Wellington’s rental market has entered 2026 with strong momentum, following a record January for leasing volumes, with February continuing at a similarly high pace across most suburbs.

Despite healthy enquiry, the market is currently slightly more tenant-favoured, with elevated stock levels giving renters greater choice and confidence to compare price, condition, and location. This is influencing tenant behaviour, reinforcing the importance of realistic pricing and strong presentation from the outset. Properties that are priced correctly and presented well continue to lease efficiently, while those entering the market above comparable rent levels are more likely to experience longer vacancy periods or require later price adjustments.

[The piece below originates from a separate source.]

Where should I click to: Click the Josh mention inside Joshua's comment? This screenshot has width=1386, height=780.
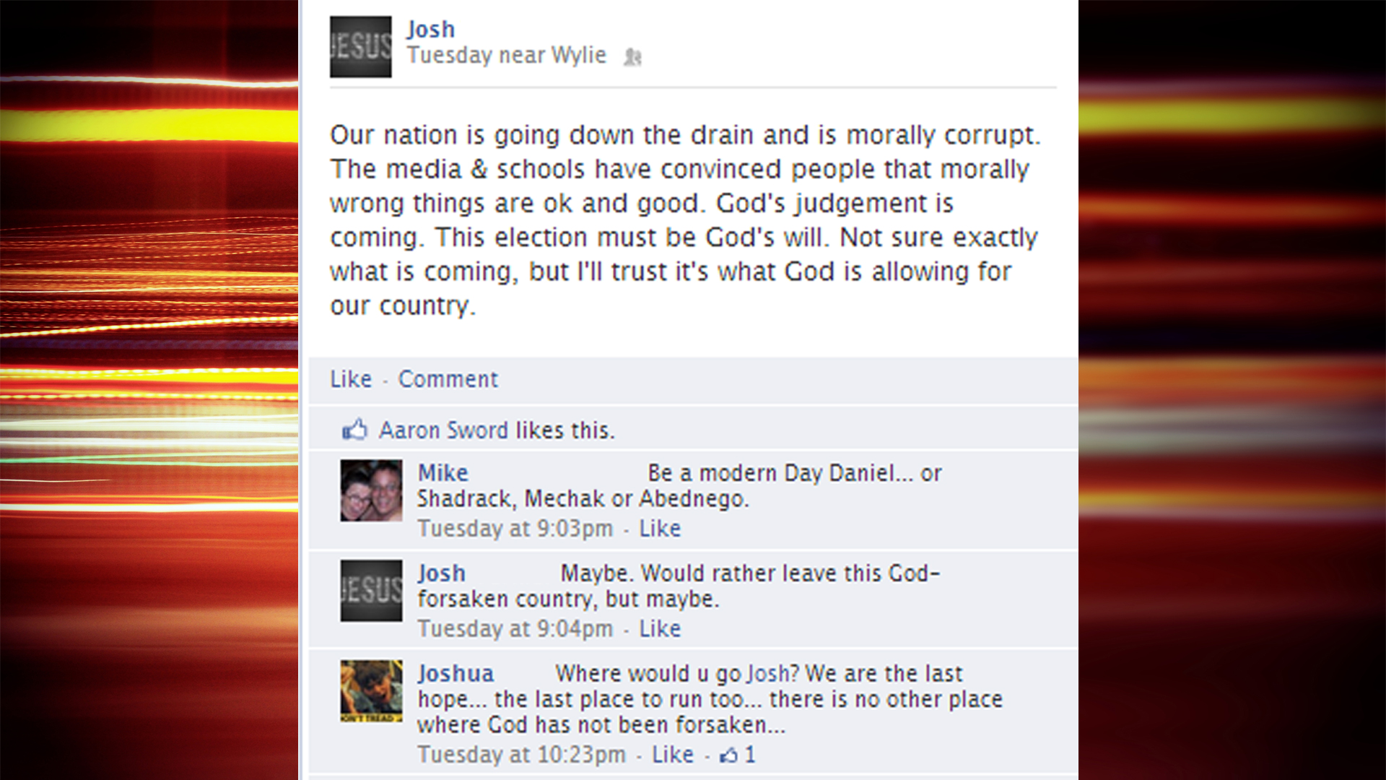pyautogui.click(x=768, y=674)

One notable trend this year is the increase in applications from tenants with pets. This shift has been broadly accepted by landlords, particularly where tenants can demonstrate strong references and stable employment. In many cases, pet-friendly homes are benefiting from deeper applicant pools and stronger long-term tenancy outcomes.

We’re also seeing several indicators that suggest the wider property market is settling into a more balanced phase.

The number of rental appraisals requested for bank purposes or sale price comparisons has eased back to more typical levels. This points to reduced pressure on households to sell or refinance, and a corresponding slowdown in renovation-driven activity that was more common during peak market conditions.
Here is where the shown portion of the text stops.